- [Exercise prompt] Copy the entries below word for word, beginning with the line containing "Given: Click 命令 in the breadcrumb" and ending with the line containing "should pyautogui.click(x=384, y=331).", both of those lines included.

- [Data supplied]
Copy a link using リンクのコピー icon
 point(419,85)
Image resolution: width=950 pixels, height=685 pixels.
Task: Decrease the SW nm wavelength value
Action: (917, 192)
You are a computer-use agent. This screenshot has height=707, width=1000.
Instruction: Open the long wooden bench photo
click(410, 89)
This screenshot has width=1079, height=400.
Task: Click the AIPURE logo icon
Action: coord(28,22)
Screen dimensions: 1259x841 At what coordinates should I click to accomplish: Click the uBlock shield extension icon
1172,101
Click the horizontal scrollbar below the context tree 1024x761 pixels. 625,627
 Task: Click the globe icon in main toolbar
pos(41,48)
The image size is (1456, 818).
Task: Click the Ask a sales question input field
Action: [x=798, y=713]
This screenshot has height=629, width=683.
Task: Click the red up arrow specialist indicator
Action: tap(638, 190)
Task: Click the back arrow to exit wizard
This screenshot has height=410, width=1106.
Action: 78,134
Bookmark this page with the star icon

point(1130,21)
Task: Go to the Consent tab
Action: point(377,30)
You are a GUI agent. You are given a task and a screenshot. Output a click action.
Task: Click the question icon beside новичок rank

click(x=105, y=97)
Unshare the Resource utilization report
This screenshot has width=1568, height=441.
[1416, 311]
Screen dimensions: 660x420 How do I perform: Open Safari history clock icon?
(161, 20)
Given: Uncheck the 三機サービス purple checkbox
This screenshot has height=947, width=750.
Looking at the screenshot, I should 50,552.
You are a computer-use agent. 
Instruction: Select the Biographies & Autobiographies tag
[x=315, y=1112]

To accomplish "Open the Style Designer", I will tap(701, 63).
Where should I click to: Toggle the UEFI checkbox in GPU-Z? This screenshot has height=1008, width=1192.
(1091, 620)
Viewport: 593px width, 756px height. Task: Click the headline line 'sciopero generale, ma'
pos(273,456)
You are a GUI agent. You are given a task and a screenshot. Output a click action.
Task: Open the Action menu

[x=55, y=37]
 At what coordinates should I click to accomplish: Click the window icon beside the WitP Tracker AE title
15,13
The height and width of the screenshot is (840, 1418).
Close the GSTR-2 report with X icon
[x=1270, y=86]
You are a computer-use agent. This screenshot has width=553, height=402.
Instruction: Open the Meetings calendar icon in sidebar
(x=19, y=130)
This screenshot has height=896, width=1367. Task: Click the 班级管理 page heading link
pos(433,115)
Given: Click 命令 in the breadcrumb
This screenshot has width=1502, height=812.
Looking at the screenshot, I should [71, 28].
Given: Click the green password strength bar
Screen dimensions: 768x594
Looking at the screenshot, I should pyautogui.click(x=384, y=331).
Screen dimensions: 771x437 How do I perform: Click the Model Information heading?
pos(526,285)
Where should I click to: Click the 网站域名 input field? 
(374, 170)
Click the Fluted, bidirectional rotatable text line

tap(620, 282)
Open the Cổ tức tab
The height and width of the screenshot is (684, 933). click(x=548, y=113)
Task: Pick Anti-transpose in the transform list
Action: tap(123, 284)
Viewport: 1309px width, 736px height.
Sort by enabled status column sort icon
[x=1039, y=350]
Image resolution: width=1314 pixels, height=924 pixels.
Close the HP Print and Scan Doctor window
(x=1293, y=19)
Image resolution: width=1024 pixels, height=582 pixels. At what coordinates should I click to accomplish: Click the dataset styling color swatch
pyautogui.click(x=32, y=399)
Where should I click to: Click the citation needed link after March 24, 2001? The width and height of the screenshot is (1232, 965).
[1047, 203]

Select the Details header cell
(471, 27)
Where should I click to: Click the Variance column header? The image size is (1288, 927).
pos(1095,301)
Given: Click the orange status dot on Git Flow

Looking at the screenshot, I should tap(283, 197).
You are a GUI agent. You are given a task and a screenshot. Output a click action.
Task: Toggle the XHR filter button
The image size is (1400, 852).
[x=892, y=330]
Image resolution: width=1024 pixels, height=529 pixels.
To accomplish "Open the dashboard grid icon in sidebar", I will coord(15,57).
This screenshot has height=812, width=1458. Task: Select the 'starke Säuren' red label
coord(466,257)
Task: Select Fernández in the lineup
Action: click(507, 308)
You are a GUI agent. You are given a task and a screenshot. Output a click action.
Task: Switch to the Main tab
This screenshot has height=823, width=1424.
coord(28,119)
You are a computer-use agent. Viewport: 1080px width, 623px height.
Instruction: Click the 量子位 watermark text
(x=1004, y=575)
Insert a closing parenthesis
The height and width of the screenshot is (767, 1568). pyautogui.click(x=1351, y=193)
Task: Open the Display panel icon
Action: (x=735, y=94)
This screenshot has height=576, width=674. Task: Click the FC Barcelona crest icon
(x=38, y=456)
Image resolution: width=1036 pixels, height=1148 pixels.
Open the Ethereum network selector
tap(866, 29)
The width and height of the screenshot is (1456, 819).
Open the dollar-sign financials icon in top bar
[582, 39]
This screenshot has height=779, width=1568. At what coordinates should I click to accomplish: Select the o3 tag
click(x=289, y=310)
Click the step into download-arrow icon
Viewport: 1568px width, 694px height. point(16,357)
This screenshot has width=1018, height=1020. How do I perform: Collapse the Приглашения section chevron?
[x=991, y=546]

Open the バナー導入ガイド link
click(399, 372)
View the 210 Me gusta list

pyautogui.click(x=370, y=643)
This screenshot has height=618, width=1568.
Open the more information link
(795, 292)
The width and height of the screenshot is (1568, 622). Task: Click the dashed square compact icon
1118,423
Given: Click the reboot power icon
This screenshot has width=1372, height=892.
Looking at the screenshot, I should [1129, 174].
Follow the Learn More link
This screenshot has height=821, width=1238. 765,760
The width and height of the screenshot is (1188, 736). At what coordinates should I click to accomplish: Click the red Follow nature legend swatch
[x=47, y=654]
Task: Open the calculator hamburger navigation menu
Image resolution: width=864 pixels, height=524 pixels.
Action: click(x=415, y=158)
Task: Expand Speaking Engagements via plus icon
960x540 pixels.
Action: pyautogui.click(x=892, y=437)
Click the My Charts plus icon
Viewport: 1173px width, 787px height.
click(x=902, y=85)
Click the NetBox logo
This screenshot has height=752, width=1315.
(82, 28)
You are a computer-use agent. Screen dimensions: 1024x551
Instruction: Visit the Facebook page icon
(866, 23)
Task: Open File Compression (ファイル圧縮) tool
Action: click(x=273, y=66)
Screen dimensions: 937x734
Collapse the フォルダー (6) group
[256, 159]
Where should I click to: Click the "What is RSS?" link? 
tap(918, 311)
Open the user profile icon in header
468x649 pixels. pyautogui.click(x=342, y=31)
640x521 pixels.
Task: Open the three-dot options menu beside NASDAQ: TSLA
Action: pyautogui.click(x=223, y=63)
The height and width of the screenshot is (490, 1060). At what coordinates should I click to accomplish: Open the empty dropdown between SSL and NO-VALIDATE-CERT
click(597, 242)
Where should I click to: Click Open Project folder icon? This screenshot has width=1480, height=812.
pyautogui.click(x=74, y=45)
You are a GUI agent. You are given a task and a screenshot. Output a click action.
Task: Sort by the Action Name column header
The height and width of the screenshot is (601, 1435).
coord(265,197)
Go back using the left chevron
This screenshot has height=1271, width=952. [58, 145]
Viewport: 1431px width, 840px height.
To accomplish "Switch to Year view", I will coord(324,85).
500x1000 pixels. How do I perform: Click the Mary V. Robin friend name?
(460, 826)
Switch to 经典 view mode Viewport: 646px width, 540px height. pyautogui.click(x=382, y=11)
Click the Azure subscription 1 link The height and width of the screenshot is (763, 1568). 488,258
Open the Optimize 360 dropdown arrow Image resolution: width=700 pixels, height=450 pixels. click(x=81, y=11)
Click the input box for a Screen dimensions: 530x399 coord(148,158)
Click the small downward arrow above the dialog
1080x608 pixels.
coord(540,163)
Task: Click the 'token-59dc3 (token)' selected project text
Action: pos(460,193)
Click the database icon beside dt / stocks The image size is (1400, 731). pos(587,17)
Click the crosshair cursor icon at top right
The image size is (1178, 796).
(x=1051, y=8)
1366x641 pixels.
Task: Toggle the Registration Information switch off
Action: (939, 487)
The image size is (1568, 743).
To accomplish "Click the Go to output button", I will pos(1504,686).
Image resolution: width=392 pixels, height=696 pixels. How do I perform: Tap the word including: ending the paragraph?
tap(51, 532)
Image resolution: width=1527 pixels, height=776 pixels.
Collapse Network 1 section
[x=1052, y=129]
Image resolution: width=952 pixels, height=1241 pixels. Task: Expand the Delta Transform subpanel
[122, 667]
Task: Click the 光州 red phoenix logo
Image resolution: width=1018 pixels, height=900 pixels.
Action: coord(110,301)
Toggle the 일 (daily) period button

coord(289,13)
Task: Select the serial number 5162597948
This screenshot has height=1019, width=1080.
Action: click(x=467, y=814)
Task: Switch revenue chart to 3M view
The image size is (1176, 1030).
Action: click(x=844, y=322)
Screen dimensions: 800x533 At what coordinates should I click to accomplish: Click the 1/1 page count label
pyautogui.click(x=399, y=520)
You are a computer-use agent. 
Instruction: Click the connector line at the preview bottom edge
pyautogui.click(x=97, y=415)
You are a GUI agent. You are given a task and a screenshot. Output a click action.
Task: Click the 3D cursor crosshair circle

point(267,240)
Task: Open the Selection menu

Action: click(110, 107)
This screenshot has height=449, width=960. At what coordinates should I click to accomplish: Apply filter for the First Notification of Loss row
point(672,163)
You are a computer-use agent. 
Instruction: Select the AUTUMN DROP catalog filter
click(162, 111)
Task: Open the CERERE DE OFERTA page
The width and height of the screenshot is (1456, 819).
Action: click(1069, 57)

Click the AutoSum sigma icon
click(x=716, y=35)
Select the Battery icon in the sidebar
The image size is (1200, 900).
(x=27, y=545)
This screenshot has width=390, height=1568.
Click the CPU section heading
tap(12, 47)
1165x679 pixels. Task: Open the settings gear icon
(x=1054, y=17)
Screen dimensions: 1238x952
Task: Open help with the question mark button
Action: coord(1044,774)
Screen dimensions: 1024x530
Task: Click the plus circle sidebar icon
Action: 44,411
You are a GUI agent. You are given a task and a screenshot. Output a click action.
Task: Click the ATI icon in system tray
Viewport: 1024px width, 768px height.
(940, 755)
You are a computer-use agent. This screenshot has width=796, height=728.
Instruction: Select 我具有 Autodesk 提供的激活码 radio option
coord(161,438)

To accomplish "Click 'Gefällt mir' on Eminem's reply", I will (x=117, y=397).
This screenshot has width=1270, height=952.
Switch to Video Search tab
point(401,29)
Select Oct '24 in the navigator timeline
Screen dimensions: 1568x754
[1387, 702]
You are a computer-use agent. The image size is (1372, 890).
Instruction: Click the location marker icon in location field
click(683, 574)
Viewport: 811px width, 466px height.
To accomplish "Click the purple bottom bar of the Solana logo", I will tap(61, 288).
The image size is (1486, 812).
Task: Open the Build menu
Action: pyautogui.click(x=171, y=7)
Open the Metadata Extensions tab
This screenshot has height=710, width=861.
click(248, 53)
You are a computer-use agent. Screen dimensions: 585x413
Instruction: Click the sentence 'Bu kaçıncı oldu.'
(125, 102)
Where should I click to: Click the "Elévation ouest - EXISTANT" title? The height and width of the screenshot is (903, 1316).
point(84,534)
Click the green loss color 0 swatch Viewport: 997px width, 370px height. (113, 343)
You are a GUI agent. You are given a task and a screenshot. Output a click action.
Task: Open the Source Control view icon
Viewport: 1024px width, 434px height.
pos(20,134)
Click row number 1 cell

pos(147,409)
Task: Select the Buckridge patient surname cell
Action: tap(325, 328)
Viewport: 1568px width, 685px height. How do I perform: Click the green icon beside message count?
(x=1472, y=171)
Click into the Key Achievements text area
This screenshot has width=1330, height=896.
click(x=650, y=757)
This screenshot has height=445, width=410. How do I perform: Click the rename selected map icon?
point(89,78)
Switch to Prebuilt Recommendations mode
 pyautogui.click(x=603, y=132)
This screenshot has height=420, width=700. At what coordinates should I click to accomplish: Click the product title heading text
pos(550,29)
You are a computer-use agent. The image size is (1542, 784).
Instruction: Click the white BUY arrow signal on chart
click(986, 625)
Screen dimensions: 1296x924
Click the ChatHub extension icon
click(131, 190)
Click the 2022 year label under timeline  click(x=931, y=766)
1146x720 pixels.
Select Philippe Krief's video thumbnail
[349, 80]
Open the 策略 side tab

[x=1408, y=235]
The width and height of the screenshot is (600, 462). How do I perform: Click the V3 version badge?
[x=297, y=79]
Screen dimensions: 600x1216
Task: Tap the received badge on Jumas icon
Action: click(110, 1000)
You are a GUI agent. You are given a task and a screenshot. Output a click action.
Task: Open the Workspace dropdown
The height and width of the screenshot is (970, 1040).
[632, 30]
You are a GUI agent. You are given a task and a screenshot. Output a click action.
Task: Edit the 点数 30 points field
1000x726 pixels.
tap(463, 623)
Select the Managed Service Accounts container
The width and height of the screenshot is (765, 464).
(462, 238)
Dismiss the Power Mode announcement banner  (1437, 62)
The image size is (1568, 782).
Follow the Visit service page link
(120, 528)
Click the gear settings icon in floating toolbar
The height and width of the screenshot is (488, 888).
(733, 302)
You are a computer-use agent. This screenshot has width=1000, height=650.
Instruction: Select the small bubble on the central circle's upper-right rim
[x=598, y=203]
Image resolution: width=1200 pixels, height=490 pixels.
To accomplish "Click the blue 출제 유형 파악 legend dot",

- [Exercise response]
Given: Click 命令 in the breadcrumb
This screenshot has width=1502, height=812.
Looking at the screenshot, I should [71, 28].
Given: Click the green password strength bar
Screen dimensions: 768x594
Looking at the screenshot, I should pyautogui.click(x=384, y=331).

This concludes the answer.